Nevada Federal Judge Blocks BLM Death Stampede
July 15, 2010
By Steven Long
HOUSTON, (Horseback) - Horseback Magazine was informed late Wednesday by activist author R.T. Fitch that a Nevada federal judge has enjoined the federal Bureau of Land Management from further roundups of the Tuscarora gathering of wild horses in northwestern Elko County, Nevada.
The order follow an initial status conference on a lawsuit filed by longtime animal welfare advocate Laura Leigh on her lawsuit filed against the BLM. After an initial roundup there in which more than 200 horses were stampeded by helicopter, 12 of the animals died, most of heat stroke. The agency temporarily halted the roundup. An avalanche of bad press followed.
U.S. Senator Mary Landrieu, (D) Louisiana, has given the agency one year to clean up its act or face losing its Wild Horse and Burro Program. During its last Nevada roundup in the remote Calico Mountains of northern Nevada in the dead of winter, the 150 horses and unborn foals died after a helicopter stampede. Two foals shed their hooves in an excruciatingly painful death.
The one day Tuscarora roundup was held in Nevada's searing July heat.
At the preliminary hearing, the BLM told the judge that there would be no roundup of the Tuscarora horses until Sunday at the earliest. Yet late Wednesday afternoon, Judge Larry R. Hicks of Reno was told that BLM Director Bob Abbey authorized an emergency "gather" of wild horses to begin the following morning at 6 a.m. prior to the court's scheduled hearing that day on the motion for the temporary restraining order.

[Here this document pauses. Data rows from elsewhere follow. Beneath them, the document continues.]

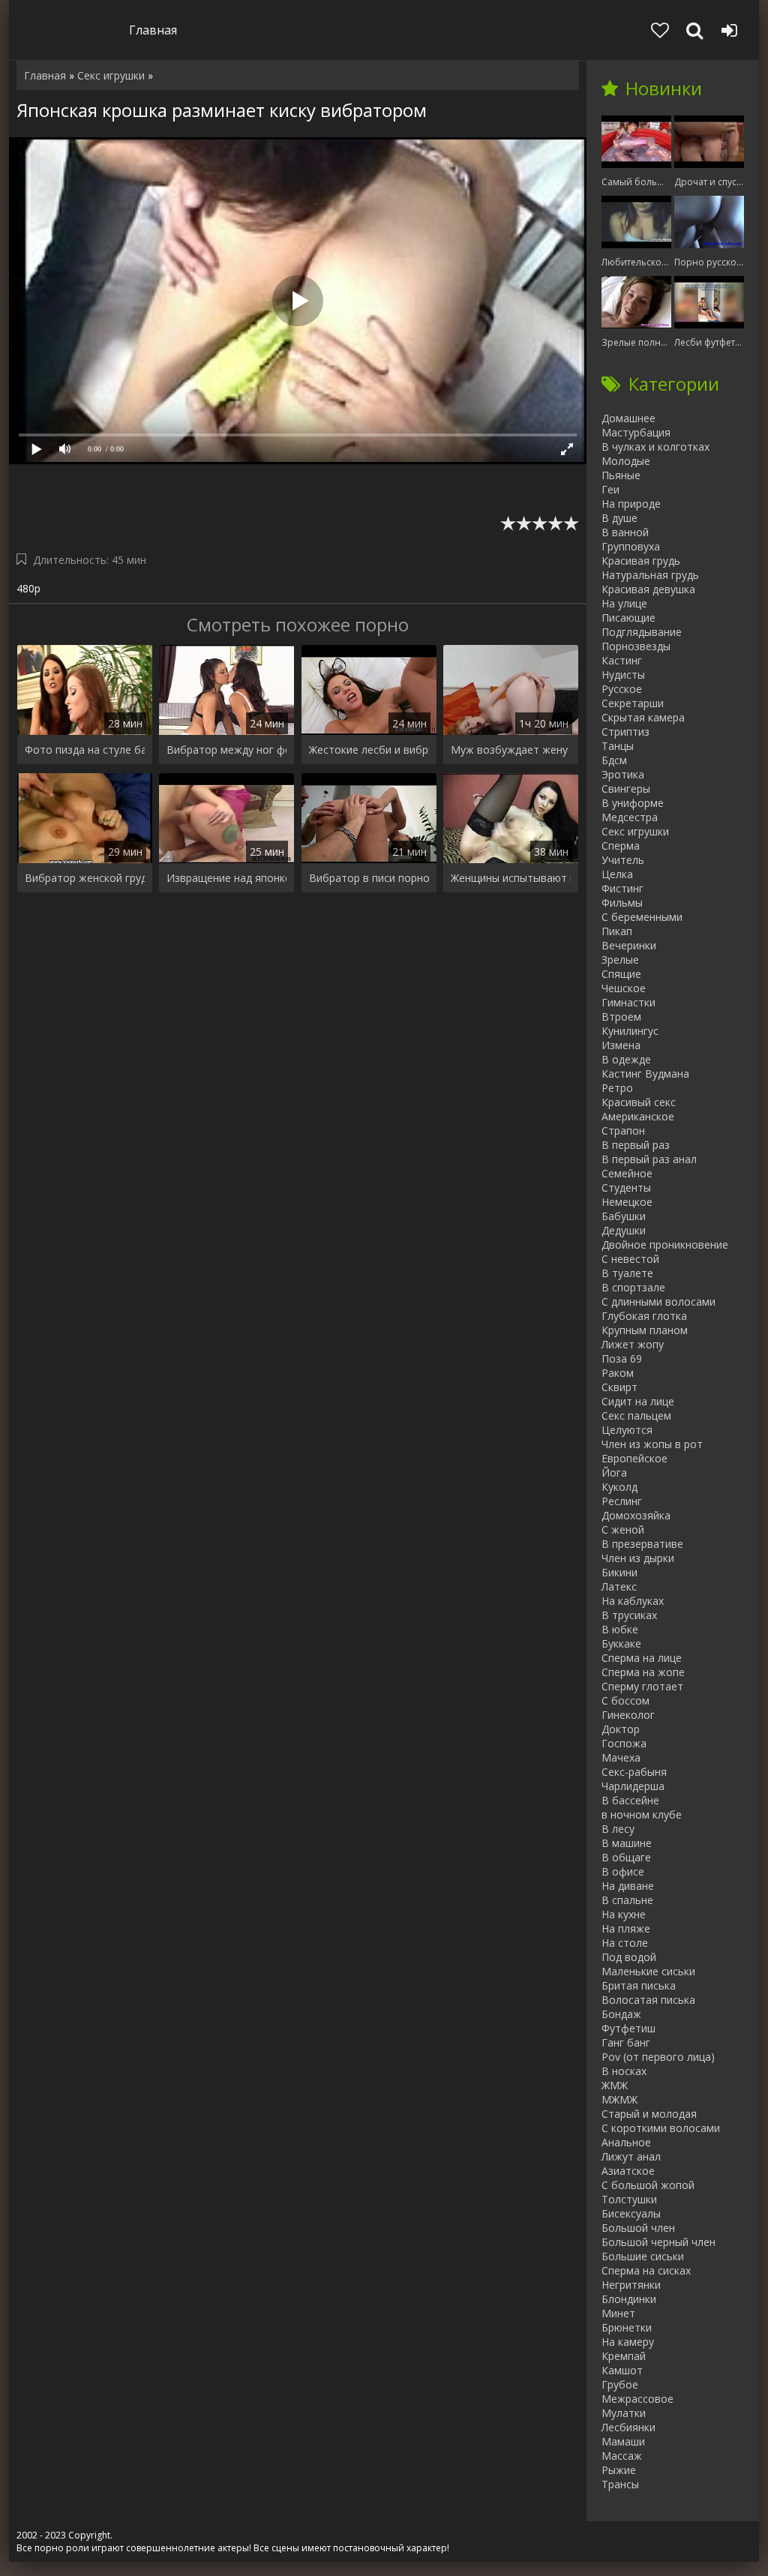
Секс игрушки (635, 831)
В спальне (627, 1900)
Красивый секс (639, 1102)
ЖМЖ (615, 2085)
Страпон (623, 1130)
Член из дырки (638, 1558)
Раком (618, 1373)
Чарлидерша (633, 1786)
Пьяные (621, 475)
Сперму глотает (642, 1686)
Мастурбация (636, 432)
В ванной (625, 532)
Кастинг (622, 660)
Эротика (623, 774)
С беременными (642, 917)
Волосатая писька (648, 2000)
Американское (638, 1116)
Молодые (626, 461)
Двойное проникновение (665, 1244)
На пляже (626, 1928)
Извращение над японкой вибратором (226, 878)
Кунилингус (630, 1031)
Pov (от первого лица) (658, 2057)
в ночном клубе (642, 1814)
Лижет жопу (633, 1344)
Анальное (626, 2142)
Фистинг (623, 888)
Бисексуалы (631, 2213)
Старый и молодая (649, 2114)
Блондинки (629, 2299)
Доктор (621, 1729)
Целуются (627, 1430)
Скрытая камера (643, 717)
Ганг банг (626, 2042)
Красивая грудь (641, 560)
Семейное (627, 1173)
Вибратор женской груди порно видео (85, 878)
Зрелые (620, 959)
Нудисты (623, 674)
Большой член (638, 2228)
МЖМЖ (620, 2099)
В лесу (618, 1829)
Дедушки (624, 1230)
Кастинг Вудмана (645, 1073)
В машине (627, 1843)
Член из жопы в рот (652, 1444)
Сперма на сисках (646, 2270)
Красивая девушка (648, 589)
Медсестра (630, 817)
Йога (614, 1472)
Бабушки (624, 1216)
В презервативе (642, 1544)
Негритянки (631, 2285)
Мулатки (624, 2413)
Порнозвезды (636, 646)
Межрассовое (638, 2399)
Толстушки (629, 2199)
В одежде (626, 1059)
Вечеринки (629, 945)
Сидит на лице (638, 1401)
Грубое (620, 2384)
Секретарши (633, 703)
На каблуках (633, 1601)
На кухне (624, 1914)
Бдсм (614, 760)
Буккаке (621, 1643)
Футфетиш (629, 2028)
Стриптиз (626, 731)
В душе (620, 518)
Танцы (618, 746)
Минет (618, 2313)
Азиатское (628, 2171)
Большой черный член (659, 2242)
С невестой (630, 1259)
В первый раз (636, 1145)
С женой (623, 1529)
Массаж (622, 2456)
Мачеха (621, 1757)
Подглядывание (642, 632)
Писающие (629, 617)
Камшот (622, 2370)
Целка (617, 874)
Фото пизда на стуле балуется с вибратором (85, 749)
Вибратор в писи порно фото (369, 878)
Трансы (620, 2484)
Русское (622, 689)
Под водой (629, 1957)
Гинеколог (628, 1715)
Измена (621, 1045)
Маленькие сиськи (648, 1971)
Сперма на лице (642, 1658)
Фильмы (622, 902)
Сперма (621, 845)
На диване (628, 1886)
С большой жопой (648, 2185)
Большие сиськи (643, 2256)
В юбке (620, 1629)
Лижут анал (631, 2156)
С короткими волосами (661, 2128)
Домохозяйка (636, 1515)
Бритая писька (639, 1985)
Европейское (635, 1458)
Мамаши (623, 2441)
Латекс (619, 1586)
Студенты (626, 1187)
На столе (625, 1943)
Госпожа (624, 1743)
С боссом (626, 1700)
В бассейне (630, 1800)
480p (28, 588)
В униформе (633, 803)
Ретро (617, 1088)
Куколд (620, 1487)
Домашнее (629, 418)
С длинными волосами (659, 1301)
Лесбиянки (629, 2427)
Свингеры (626, 788)
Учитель (623, 860)
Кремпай (624, 2356)
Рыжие (619, 2470)
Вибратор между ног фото (226, 749)
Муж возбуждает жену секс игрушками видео (511, 749)
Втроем (621, 1016)
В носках (624, 2071)
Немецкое (627, 1202)
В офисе (623, 1871)
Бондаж (621, 2014)
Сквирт (620, 1387)
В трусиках (629, 1615)
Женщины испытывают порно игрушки (511, 878)
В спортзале (633, 1287)
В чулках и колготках (656, 446)
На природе (631, 503)
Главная (153, 30)
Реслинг (622, 1501)
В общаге (626, 1857)
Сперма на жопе (643, 1672)
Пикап (617, 931)
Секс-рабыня (634, 1772)
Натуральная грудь (650, 575)
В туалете (627, 1273)
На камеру (628, 2342)
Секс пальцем (636, 1415)
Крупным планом (645, 1330)
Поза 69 (622, 1358)
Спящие (621, 974)
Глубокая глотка (644, 1316)
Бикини (620, 1572)
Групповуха (631, 546)
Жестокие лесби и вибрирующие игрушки (369, 749)
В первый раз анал (649, 1159)
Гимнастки (629, 1002)
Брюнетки (627, 2327)
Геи (611, 489)
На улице (624, 603)
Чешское (624, 988)
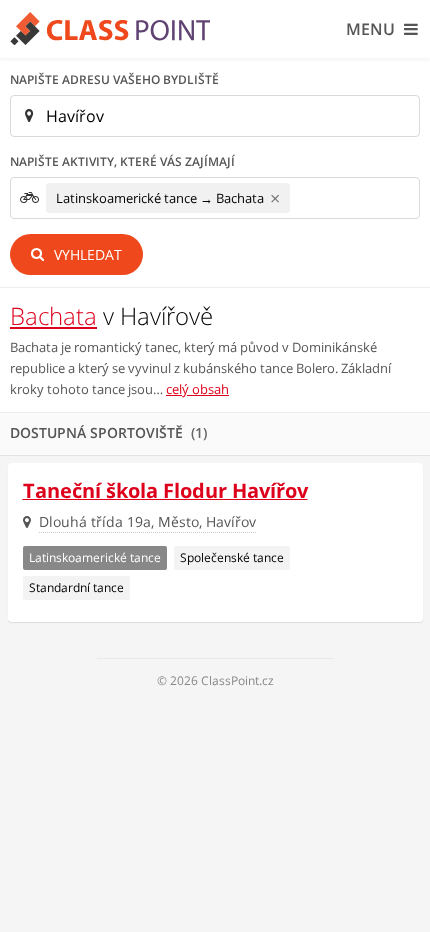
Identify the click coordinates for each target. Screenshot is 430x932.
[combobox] (215, 198)
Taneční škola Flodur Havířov (165, 490)
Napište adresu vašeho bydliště (114, 79)
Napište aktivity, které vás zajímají (122, 161)
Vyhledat (86, 254)
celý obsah (197, 389)
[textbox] (301, 199)
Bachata (53, 315)
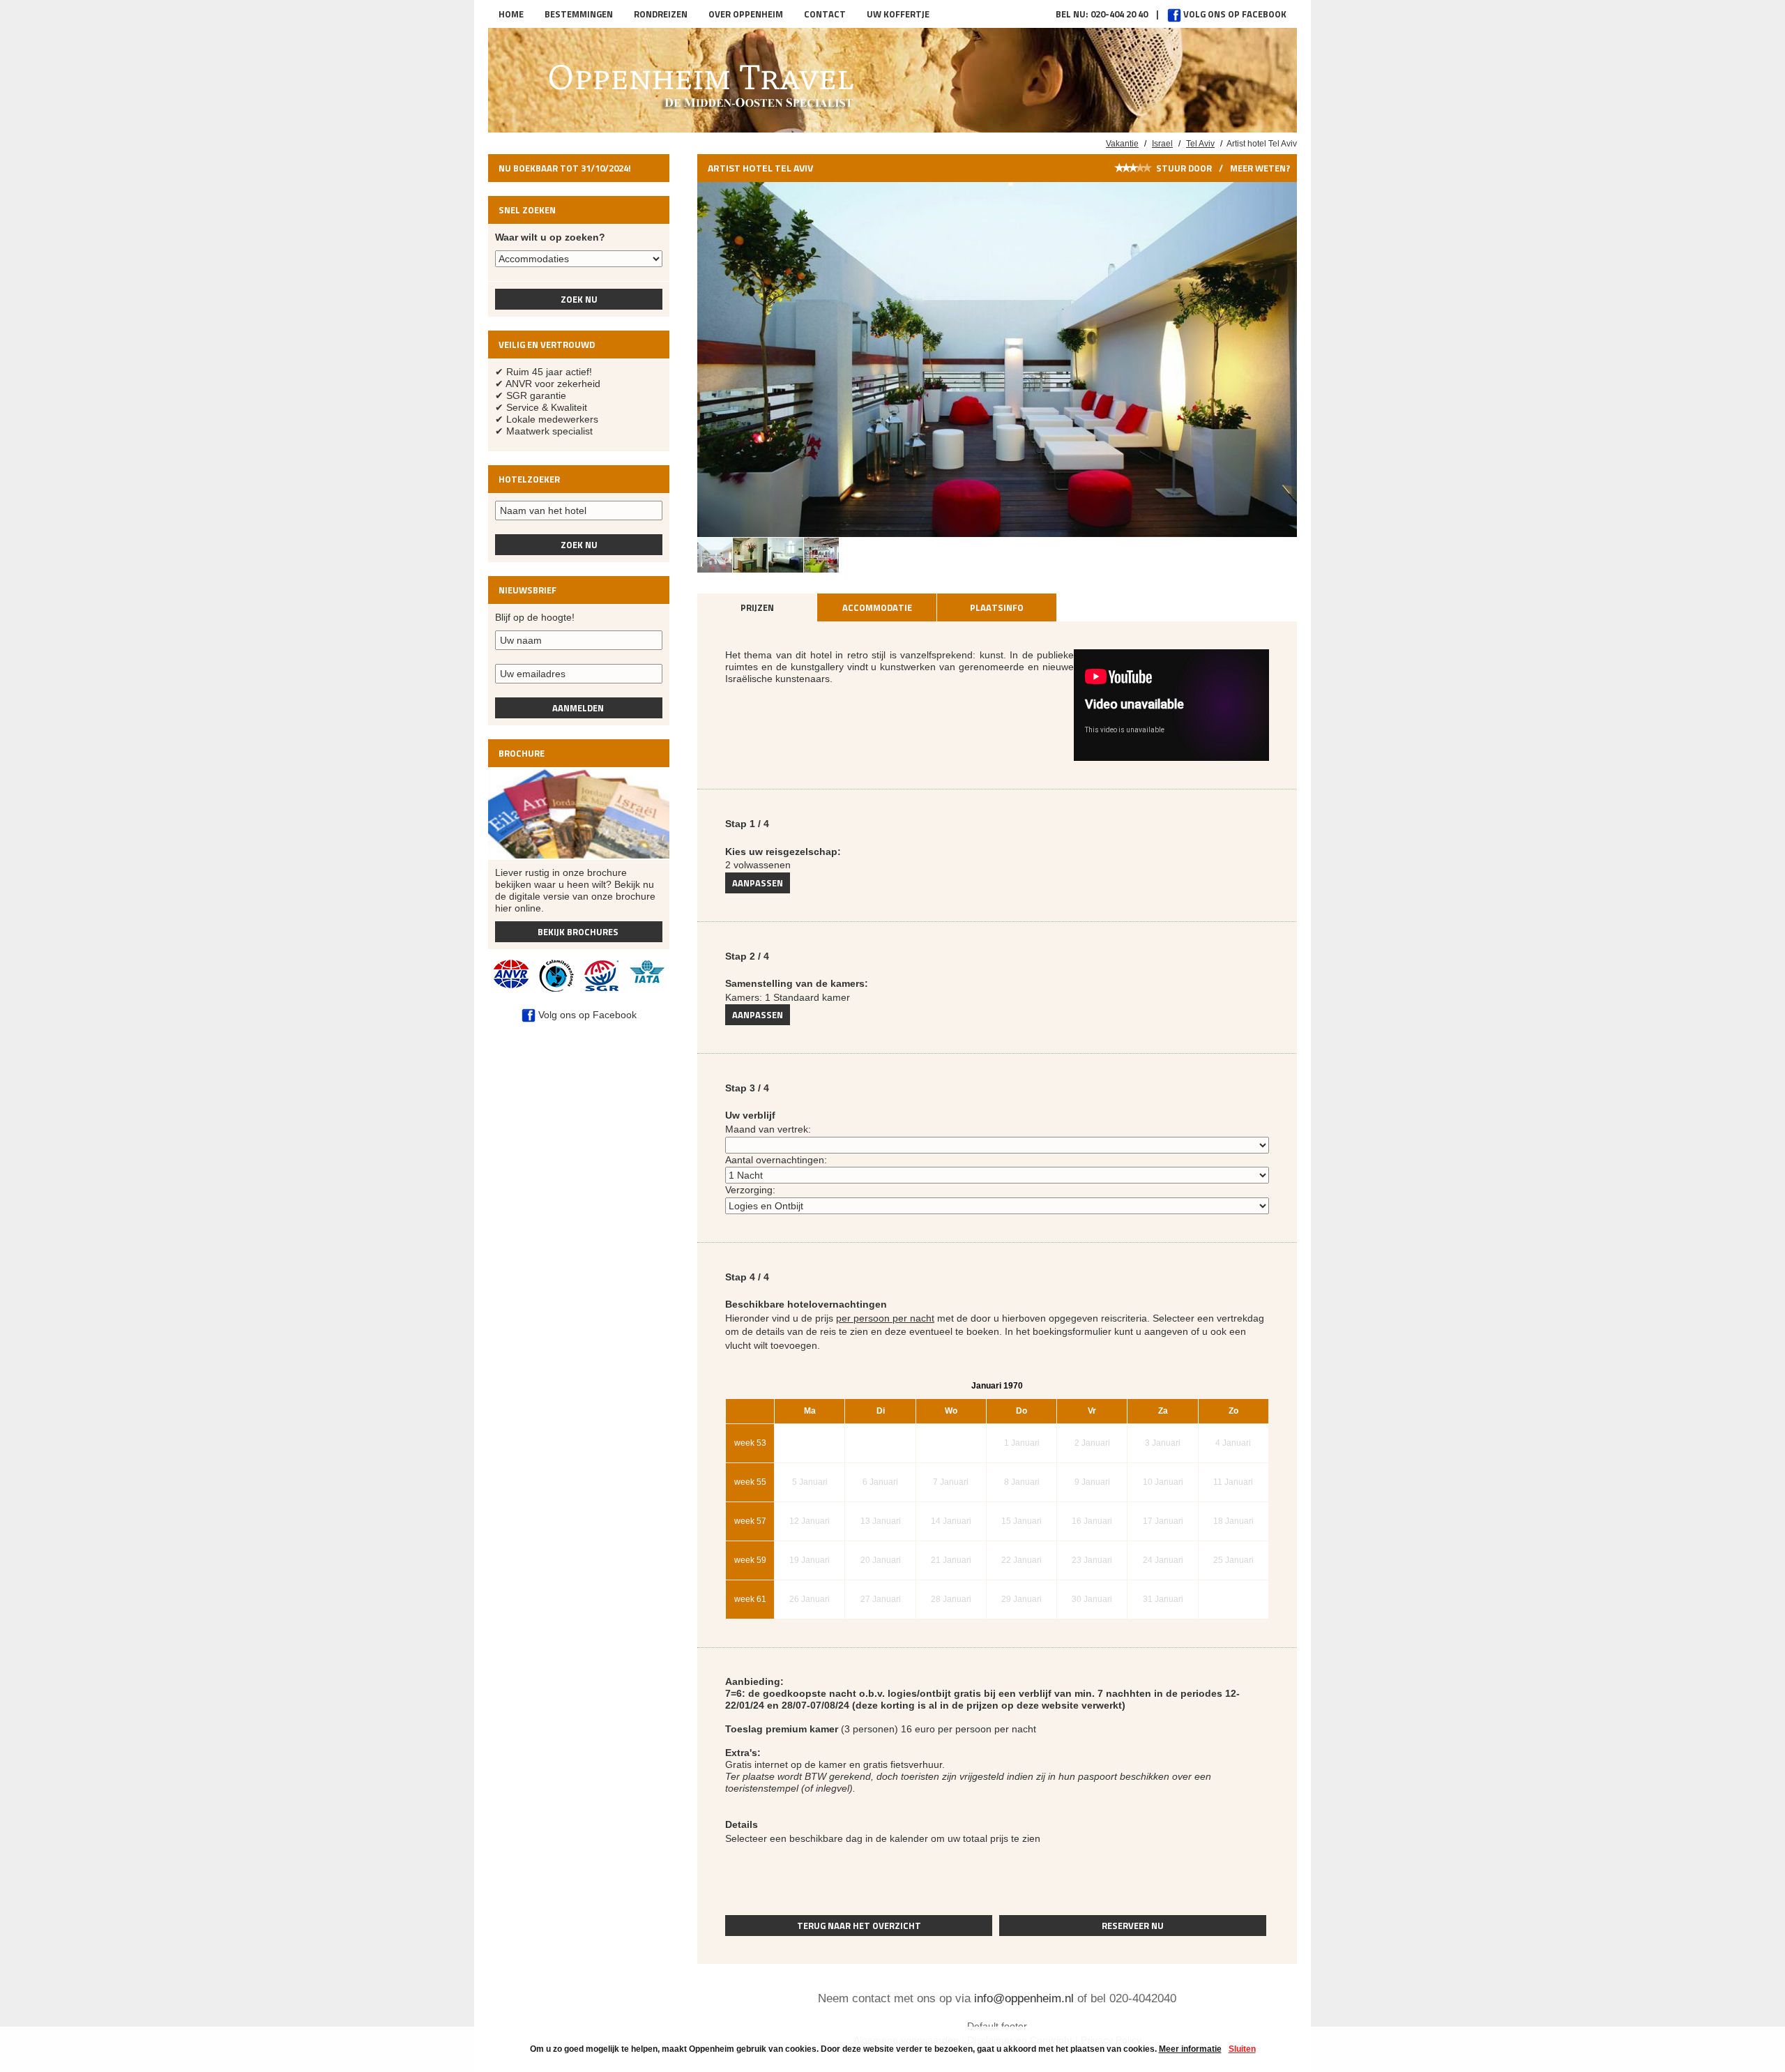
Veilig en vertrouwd (547, 344)
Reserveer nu (1133, 1926)
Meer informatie (1190, 2049)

The judge granted an immediate injunction preventing the Tuscarora roundup until further orders from the court. In the injunction, Hicks prohibited the agency from rounding up wild horses from within the Owyhee, rock Creek, and Little Humboldt Herd Management Areas in the northwest of Elko County, Nevada.
The BLM carried out the Calico "gather" against the advice of Washington federal judge Paul Friedman who held that holding the wild horse in captivity was probably illegal in an earlier suit.